First Mennonite Morton



  • May6Wed

    Our Greatest Obstacle

    May 6, 2020 Aaron Yoder
    Filed Under:
    Faith, Commune Together, Scripture
    For by the grace given to me I say to everyone among you not to think of himself more highly than he ought to think, but to think with sober judgment, each according to the measure of faith that God has assigned.
    Romans 12:3 (ESV)

    Imagine a world severely infected by a hidden enemy that does not discriminate.  Its influence reaches into all pockets of humanity regardless of gender, age, nationality, ethnicity, status or religious upbringing.  Of course, during a global pandemic, we don’t need our imaginations. 

    However, I’m not referring to the coronavirus.  I’m referring to the infection which has been wreaking havoc upon the hearts of humanity since the Garden.  I’m referring to pride.  Now, I am not intending to make light of our current, coronavirus pandemic.  But rather to point out that this can be a time when we tangibly comprehend how vulnerable humans are to deeper, unseen forces – like the spiritual disease of pride.  

    Pride, according to the prophet Jeremiah, is self-exalting, self-magnifying arrogance (see Jer. 48:29).  Paul describes it as “thinking of [yourself] more highly than you ought to think (v3).”  In the context of Christian community, pride must be addressed because it always obstructs relationships – between self and others and between self and God.  Notice that Paul mentions pride as he transitions from individual spiritual practices (verses 1 & 2) to the goal of a diversely-gifted, harmonious local congregation. 

    But let’s also consider life at home.  When it is thriving, there can be no unity between husbands and wives, no joy between siblings and no peace with extended family.  Therefore, in all relationships, we must be sober-minded about the reality of pride and its persistent pull upon our hearts.

    Unfortunately, this is one spiritual disease which is much easier to diagnose in other people than within ourselves.  So how can we identify it and replace it with humility in order to live within unified relationships? 

    I believe that God included real life battles with pride within the pages of Biblical history for this very reason!  Consider some of these examples.  Satan, before his rebellion, boasted in his own beauty (Ez. 28:17).  Adam shifted blame off of himself (Gen 3:12).  Cain murdered his brother (Gen. 3:7-8).  Esau scorned his family heritage (Gen 25:34).  Jacob conned his father (Gen. 27:24).  Noami drew attention to herself in her bitterness (Ruth 1:20).  Saul illegally performed the duties of Samuel (1 Sam. 13:9).  Michal scorned her husband’s style of worship (2 Sam. 6:20).  David committed adultery (2 Sam. 11:4).  Peter avoided other Christians (Gal. 2:12).  And that’s the short list!  Can you identity with any of these?  I can, too.  

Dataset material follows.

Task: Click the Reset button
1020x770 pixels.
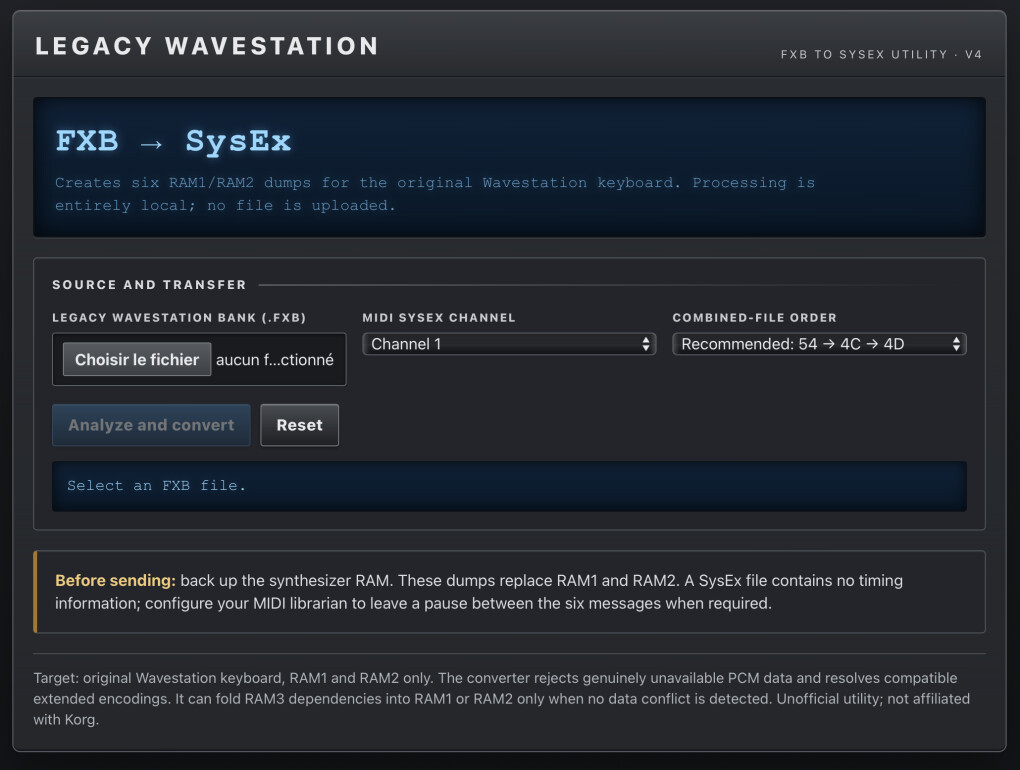Action: 299,425
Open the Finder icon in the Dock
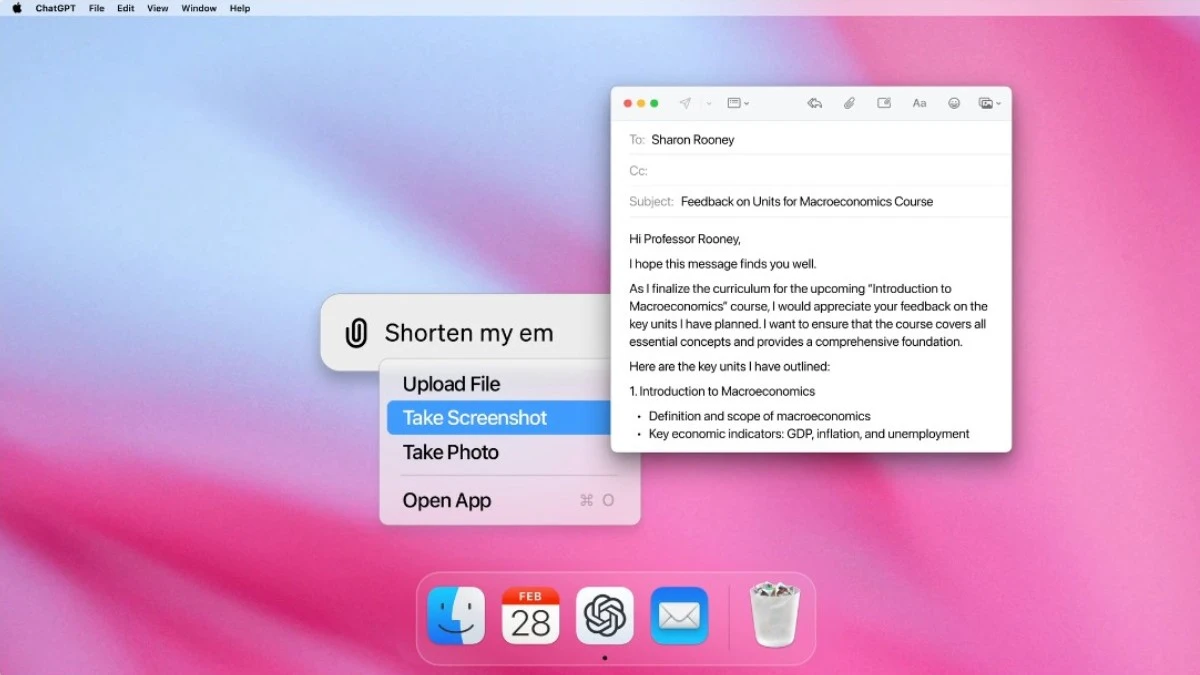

    Paul’s recommended antidote for the obstacle of pride is for disciples of Jesus to continue to see ourselves as recipients of God’s undeserved gifts.  Verse 3 reminds us that God’s grace is a gift.  Even our own measure of faith is a gift.  What then is left for us to boast about?  Nothing - only Christ.

    May we be quick to diagnosis our own pride when it surfaces and refocus our minds upon our gracious, gift-given Lord.  Through Jesus, Amen!